YOUR TASK
Rewrite the lines of the rows below as a numbered list, from the line containing "Task: Select the Processes sidebar icon" through the line containing "Action: point(45,47)", both included, skipping blank lines and leaving out the pictures.

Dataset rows
· · ·
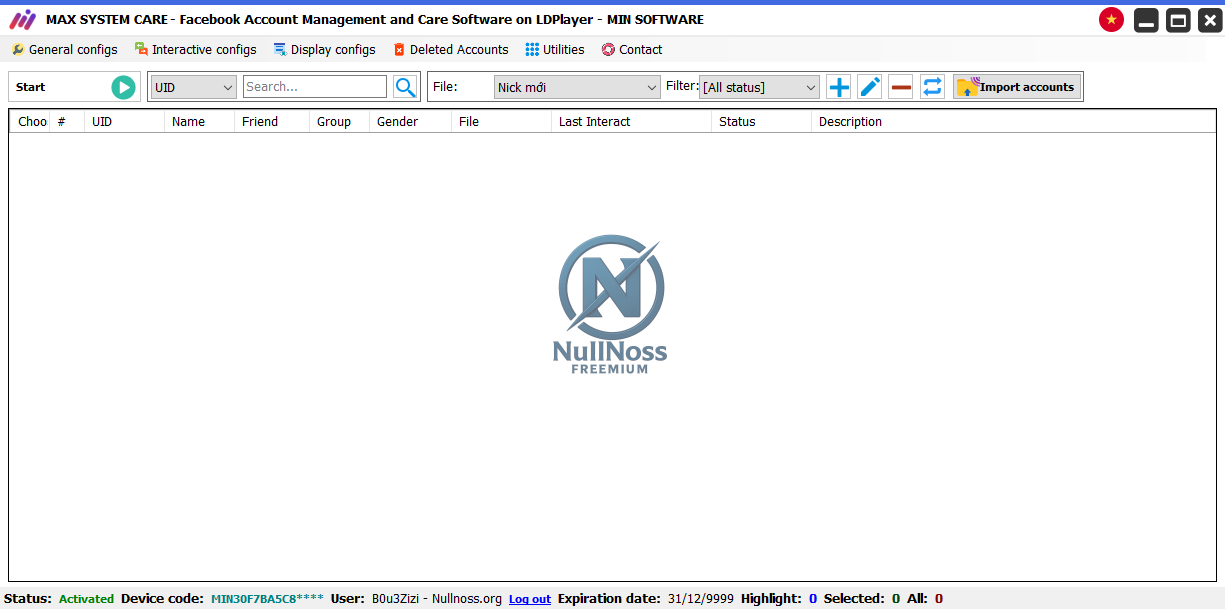The width and height of the screenshot is (1225, 609).
Task: Open the Interactive configs menu
Action: pyautogui.click(x=196, y=49)
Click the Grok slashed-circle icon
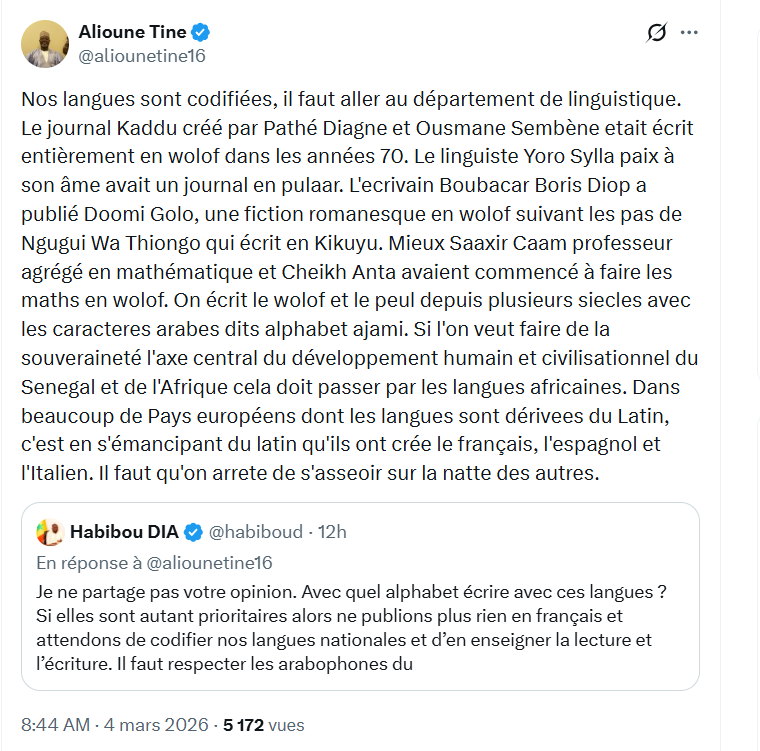The height and width of the screenshot is (751, 760). [x=657, y=33]
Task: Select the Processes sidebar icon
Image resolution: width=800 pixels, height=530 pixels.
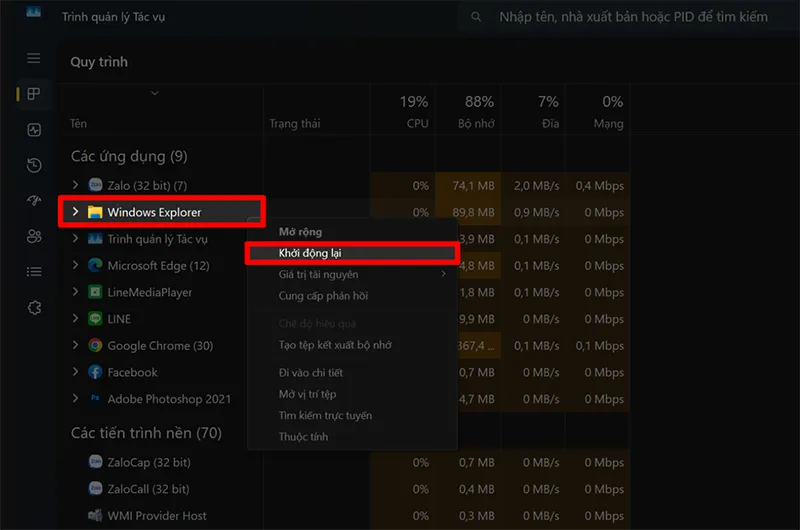Action: (x=34, y=94)
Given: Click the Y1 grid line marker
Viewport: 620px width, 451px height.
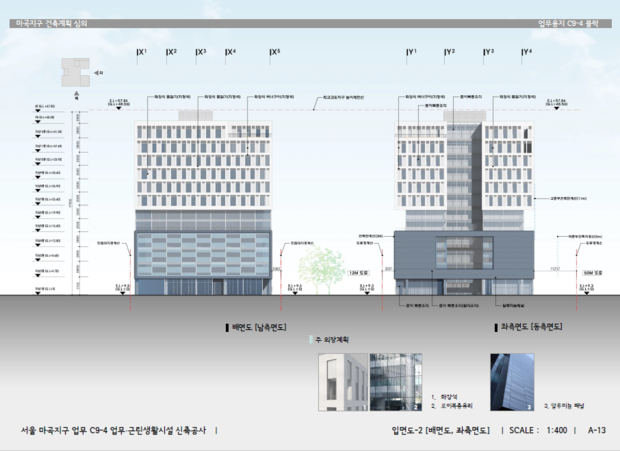Looking at the screenshot, I should tap(411, 52).
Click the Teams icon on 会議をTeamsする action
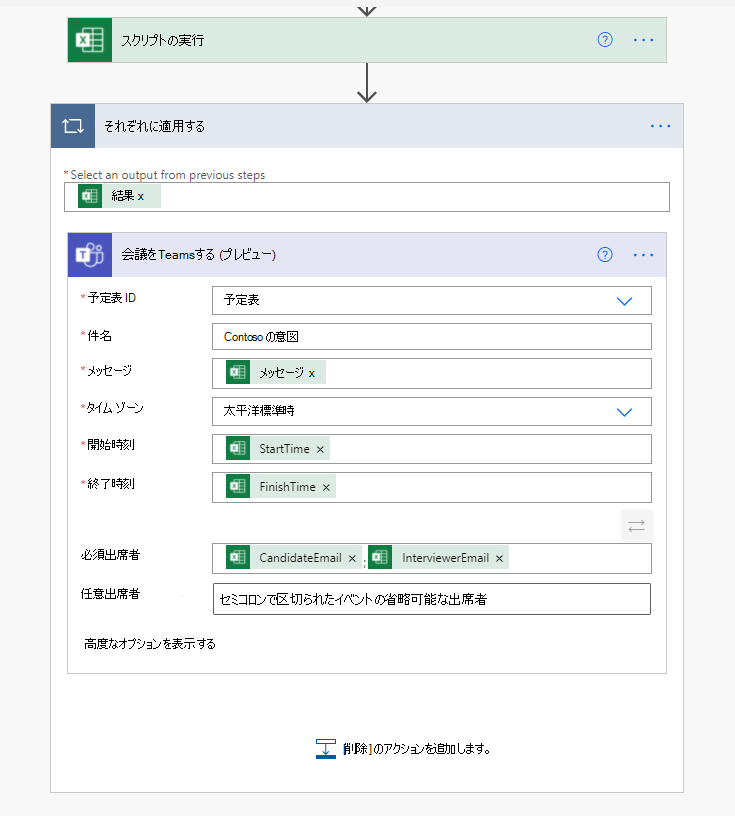The height and width of the screenshot is (816, 735). pyautogui.click(x=89, y=254)
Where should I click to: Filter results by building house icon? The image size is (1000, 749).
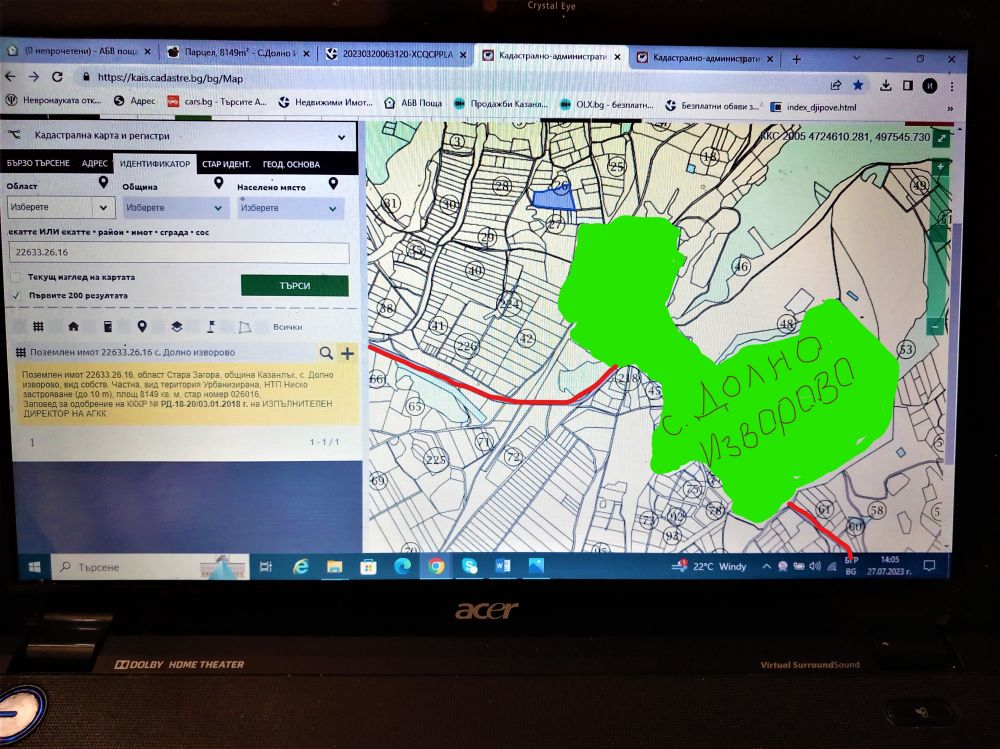point(73,326)
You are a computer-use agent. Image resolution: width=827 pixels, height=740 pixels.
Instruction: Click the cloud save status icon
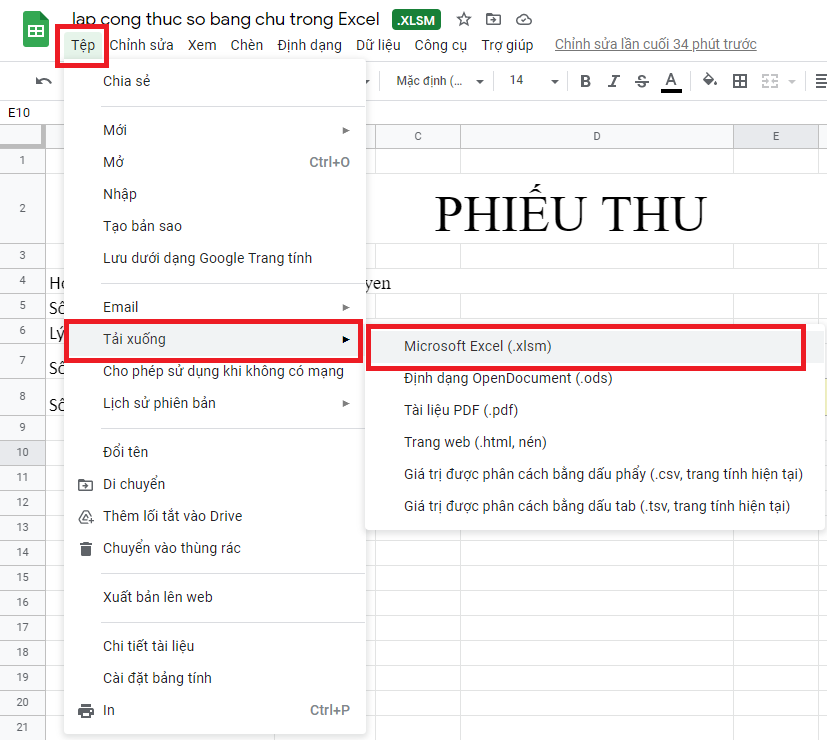tap(524, 19)
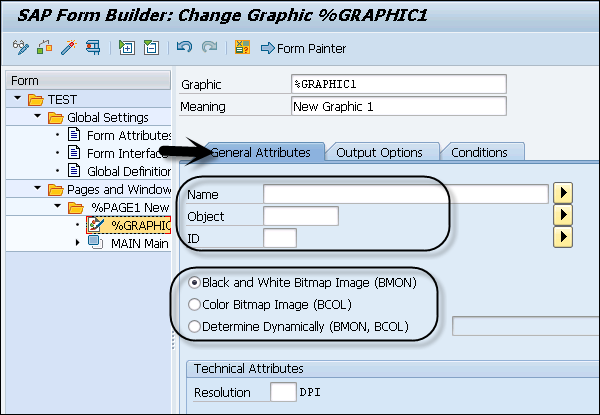Viewport: 600px width, 415px height.
Task: Click the Check form icon in toolbar
Action: point(45,47)
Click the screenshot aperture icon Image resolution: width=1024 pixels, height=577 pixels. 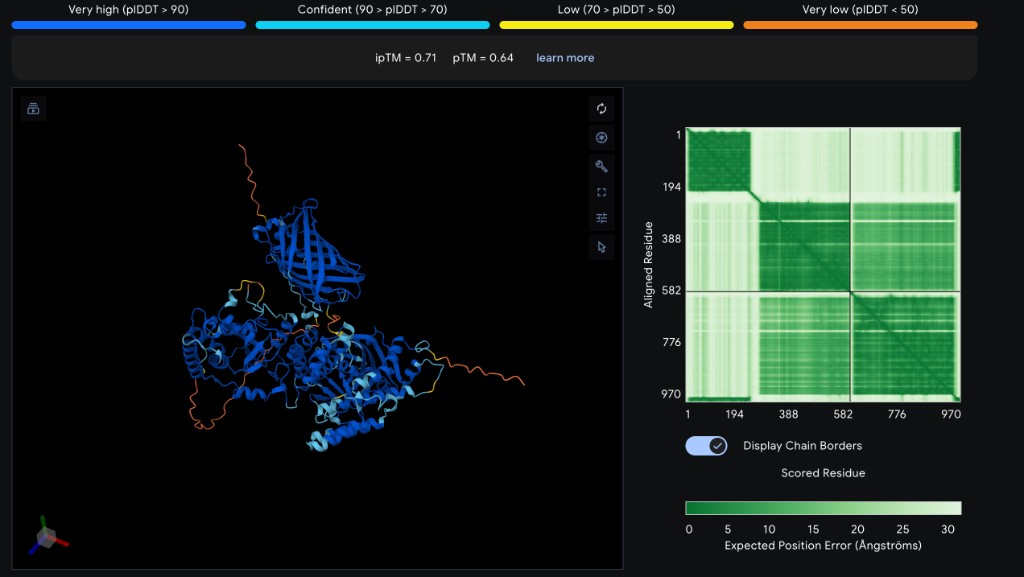tap(601, 138)
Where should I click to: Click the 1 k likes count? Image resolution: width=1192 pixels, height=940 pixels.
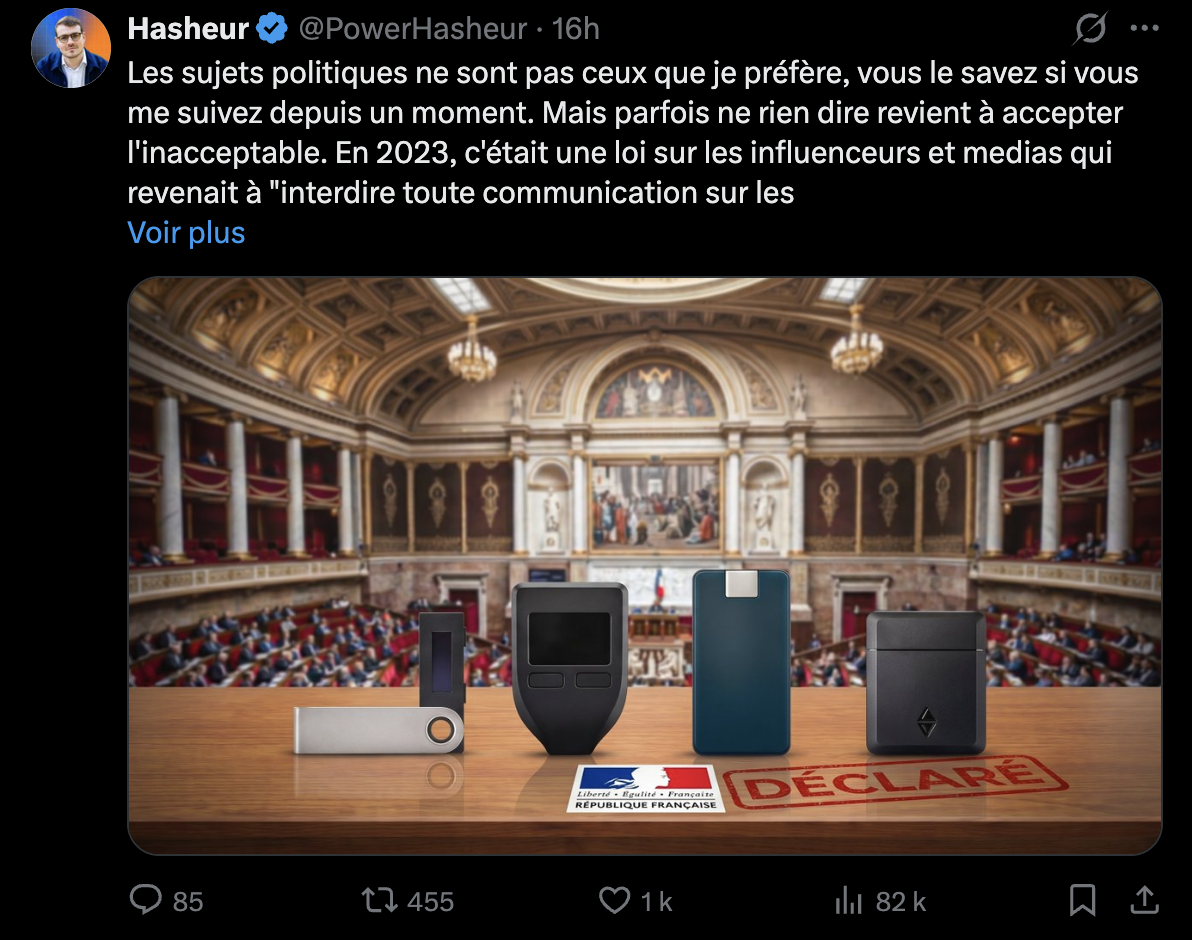point(656,902)
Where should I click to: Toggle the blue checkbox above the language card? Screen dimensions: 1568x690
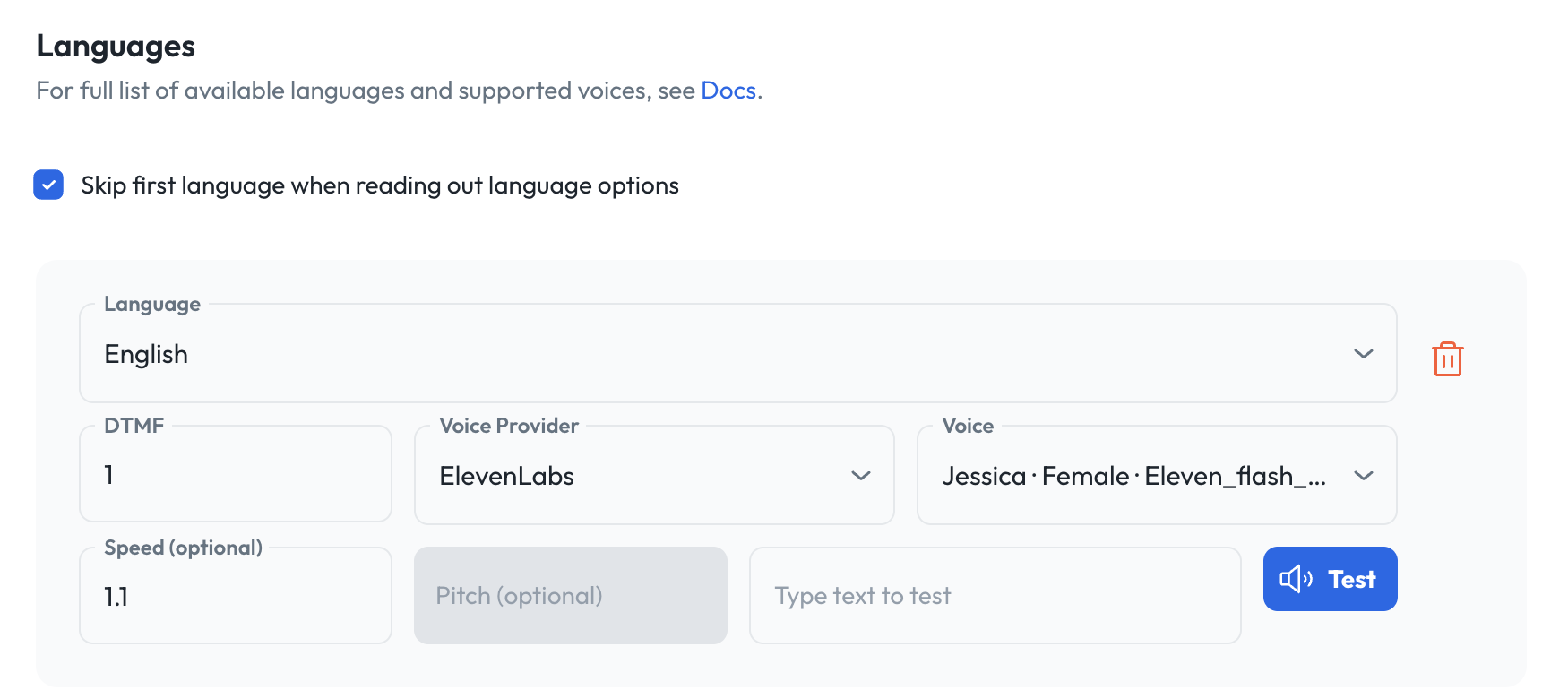48,185
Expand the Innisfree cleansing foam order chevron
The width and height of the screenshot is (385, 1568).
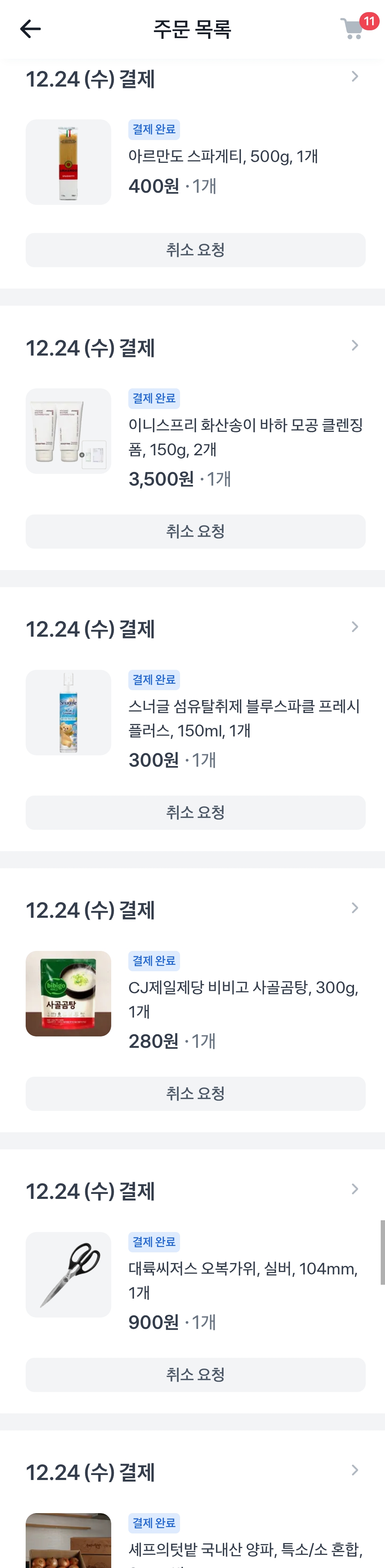[355, 346]
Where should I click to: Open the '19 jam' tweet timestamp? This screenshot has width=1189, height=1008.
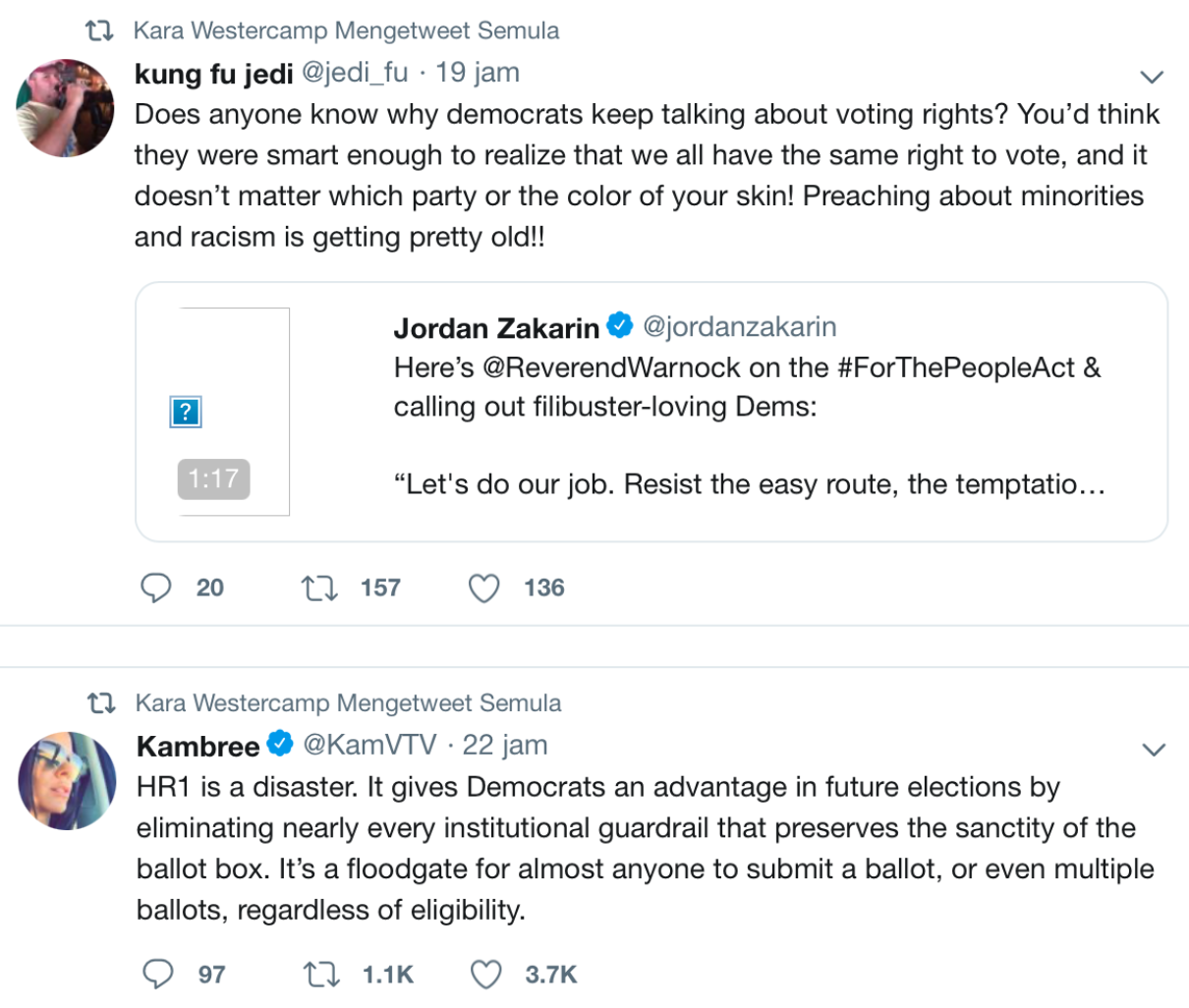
· · ·
RIGHT ANSWER
1. Task: Select the Processes sidebar icon
2. Image resolution: width=800 pixels, height=530 pixels.
3. Action: (x=34, y=94)
4. Given: Click the Y1 grid line marker
5. Viewport: 620px width, 451px height.
6. Looking at the screenshot, I should tap(411, 52).
7. Click the Teams icon on 会議をTeamsする action
8. The height and width of the screenshot is (816, 735). pyautogui.click(x=89, y=254)
9. Where should I click to: Filter results by building house icon? The image size is (1000, 749).
10. point(73,326)
11. You are a computer-use agent. Image resolution: width=827 pixels, height=740 pixels.
12. Instruction: Click the cloud save status icon
13. tap(524, 19)
14. Viewport: 600px width, 415px height.
15. Task: Click the Check form icon in toolbar
16. Action: point(45,47)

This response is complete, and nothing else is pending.